*GOAL OF THE EXERCISE*. Reproduce verbatim everything from the line containing "1771x986 pixels." down to the line containing "Click the 0XDCE", both included, and no other lines.

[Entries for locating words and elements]
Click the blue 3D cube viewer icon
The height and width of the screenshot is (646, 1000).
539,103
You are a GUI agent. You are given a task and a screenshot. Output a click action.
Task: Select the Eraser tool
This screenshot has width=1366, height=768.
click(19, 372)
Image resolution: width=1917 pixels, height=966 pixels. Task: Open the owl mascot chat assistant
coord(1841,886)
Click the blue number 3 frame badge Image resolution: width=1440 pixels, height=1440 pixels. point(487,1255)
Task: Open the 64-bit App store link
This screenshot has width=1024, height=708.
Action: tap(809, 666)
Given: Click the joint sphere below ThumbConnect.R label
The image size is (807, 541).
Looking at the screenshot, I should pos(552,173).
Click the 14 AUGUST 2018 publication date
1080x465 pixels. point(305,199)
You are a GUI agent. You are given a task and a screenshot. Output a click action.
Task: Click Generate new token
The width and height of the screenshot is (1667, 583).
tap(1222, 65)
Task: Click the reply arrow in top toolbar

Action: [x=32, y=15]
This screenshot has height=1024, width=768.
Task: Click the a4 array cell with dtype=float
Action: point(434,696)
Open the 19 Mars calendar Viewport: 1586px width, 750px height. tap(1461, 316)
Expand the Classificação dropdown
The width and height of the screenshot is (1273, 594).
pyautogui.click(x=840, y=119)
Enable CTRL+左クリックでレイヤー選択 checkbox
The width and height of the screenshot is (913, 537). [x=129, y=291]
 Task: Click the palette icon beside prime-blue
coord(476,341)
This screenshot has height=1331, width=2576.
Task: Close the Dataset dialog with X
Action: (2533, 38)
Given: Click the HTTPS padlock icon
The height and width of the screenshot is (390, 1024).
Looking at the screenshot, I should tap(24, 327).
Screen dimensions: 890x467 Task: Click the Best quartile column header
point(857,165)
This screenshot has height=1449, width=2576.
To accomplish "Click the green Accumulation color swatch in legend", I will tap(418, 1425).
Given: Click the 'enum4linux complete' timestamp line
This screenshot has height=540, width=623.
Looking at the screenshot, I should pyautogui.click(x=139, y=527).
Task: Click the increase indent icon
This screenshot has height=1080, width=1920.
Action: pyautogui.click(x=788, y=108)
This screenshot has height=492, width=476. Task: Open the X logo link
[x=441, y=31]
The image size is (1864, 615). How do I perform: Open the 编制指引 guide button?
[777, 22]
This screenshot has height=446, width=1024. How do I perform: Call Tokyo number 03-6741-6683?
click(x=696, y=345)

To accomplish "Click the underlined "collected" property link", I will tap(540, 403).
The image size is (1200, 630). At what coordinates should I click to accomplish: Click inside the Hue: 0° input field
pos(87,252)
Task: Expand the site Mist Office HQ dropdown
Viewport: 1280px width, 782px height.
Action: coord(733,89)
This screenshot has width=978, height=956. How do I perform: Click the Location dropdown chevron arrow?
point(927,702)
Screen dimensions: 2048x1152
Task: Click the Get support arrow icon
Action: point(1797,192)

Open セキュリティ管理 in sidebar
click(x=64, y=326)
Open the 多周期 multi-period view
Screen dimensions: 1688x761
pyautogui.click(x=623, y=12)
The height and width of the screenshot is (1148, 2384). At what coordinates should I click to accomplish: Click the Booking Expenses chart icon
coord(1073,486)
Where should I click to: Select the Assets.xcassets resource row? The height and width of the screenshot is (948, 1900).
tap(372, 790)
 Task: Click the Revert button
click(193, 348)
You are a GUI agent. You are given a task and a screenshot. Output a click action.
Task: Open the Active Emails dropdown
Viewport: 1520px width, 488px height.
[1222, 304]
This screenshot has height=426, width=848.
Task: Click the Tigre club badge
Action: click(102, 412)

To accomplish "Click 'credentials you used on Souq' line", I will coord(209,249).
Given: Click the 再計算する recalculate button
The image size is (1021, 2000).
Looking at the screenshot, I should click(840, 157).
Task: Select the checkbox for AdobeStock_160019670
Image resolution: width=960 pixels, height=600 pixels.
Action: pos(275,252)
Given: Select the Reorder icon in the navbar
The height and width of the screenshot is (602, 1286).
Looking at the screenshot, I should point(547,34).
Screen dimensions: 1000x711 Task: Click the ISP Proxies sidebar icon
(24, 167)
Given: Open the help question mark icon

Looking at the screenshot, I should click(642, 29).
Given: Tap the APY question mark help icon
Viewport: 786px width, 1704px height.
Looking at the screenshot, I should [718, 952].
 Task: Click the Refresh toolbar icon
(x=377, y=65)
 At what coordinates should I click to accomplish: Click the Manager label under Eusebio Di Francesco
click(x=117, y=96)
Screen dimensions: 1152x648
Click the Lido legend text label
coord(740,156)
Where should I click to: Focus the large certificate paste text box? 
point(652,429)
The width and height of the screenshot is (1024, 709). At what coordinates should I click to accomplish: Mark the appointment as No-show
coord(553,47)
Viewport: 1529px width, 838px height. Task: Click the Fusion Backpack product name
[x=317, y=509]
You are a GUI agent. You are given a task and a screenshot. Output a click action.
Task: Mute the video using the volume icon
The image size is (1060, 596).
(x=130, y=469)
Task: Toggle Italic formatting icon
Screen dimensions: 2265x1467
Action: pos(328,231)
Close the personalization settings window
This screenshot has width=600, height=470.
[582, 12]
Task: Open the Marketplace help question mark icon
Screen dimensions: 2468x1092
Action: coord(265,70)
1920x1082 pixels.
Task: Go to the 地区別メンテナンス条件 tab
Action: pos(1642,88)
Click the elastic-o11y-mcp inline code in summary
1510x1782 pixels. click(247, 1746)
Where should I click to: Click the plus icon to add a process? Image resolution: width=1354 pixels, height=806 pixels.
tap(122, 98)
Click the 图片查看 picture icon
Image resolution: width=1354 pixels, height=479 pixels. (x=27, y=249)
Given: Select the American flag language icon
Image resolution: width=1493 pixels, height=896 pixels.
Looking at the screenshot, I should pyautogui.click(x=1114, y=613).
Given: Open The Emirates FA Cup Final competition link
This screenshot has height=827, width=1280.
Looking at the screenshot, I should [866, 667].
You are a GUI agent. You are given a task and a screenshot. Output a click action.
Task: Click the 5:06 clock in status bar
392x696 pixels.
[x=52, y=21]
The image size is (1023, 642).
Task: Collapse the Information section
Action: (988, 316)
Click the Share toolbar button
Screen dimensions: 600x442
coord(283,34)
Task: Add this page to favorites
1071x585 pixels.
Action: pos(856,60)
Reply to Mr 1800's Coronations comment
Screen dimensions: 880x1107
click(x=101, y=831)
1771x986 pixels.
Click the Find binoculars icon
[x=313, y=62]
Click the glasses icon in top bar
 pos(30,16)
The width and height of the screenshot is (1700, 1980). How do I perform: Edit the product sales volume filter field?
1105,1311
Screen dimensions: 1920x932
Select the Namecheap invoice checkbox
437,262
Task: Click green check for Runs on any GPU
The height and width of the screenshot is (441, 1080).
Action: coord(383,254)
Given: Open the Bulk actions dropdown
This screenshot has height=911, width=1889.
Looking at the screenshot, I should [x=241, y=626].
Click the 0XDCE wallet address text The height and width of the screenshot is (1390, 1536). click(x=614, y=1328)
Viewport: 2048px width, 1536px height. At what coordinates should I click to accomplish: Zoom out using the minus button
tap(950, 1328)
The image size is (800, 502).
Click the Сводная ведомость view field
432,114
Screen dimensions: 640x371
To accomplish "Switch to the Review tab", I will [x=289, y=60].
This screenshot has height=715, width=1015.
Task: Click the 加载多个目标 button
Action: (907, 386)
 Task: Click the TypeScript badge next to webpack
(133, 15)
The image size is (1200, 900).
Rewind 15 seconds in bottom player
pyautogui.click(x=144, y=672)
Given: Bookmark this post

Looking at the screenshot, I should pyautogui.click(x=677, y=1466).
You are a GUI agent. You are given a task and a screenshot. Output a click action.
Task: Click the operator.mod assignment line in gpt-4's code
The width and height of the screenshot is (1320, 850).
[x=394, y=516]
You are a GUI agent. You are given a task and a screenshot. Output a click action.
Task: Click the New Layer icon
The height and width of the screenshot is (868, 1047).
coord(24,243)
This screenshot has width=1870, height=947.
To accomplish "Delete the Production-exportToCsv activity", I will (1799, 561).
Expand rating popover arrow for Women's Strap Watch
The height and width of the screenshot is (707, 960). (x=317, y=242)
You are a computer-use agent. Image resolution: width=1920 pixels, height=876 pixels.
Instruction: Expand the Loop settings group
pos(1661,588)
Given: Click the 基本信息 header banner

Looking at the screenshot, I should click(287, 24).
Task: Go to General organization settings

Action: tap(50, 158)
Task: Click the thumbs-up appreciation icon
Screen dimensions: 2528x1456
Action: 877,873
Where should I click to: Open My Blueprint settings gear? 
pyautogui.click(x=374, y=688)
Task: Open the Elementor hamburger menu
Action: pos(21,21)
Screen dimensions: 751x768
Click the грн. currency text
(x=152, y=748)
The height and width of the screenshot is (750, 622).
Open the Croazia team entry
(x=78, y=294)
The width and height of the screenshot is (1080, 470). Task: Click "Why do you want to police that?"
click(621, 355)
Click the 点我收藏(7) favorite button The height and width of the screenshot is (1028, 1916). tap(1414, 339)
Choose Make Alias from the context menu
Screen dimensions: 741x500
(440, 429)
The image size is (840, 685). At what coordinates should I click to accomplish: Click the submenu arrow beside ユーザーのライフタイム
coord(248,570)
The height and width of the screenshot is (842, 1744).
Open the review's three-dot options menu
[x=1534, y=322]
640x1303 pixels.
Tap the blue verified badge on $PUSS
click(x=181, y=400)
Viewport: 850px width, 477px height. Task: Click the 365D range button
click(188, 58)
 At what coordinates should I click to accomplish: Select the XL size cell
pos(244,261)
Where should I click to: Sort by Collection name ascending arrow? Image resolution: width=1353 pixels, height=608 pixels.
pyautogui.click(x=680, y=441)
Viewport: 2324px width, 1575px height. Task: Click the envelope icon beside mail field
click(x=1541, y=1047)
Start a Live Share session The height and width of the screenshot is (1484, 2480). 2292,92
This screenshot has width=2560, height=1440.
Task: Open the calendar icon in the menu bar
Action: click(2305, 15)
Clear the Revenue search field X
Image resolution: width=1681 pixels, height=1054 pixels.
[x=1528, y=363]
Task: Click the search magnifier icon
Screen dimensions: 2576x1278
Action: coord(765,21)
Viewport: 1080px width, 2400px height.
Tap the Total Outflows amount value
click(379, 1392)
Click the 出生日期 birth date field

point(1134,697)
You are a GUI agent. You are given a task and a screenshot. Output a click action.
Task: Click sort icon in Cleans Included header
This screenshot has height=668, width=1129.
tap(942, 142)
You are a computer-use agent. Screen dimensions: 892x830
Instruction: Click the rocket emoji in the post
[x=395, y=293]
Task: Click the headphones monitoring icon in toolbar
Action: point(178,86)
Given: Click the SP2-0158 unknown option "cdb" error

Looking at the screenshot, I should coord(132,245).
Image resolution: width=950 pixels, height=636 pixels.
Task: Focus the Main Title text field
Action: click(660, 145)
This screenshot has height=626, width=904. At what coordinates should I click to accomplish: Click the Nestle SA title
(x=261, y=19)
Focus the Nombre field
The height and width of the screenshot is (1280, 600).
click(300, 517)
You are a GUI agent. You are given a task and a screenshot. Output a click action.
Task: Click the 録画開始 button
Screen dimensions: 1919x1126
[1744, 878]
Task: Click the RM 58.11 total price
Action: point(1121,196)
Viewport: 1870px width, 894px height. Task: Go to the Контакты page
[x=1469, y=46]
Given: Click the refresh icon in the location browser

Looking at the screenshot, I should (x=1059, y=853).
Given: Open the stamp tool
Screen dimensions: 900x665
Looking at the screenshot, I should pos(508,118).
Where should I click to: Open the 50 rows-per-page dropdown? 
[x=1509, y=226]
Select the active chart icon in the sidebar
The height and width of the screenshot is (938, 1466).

*OUTPUT OF THE EXERCISE*.
1771x986 pixels.
Click the Find binoculars icon
[x=313, y=62]
Click the glasses icon in top bar
 pos(30,16)
The width and height of the screenshot is (1700, 1980). How do I perform: Edit the product sales volume filter field?
1105,1311
Screen dimensions: 1920x932
Select the Namecheap invoice checkbox
437,262
Task: Click green check for Runs on any GPU
The height and width of the screenshot is (441, 1080).
Action: coord(383,254)
Given: Open the Bulk actions dropdown
This screenshot has height=911, width=1889.
Looking at the screenshot, I should [x=241, y=626].
Click the 0XDCE wallet address text The height and width of the screenshot is (1390, 1536). click(x=614, y=1328)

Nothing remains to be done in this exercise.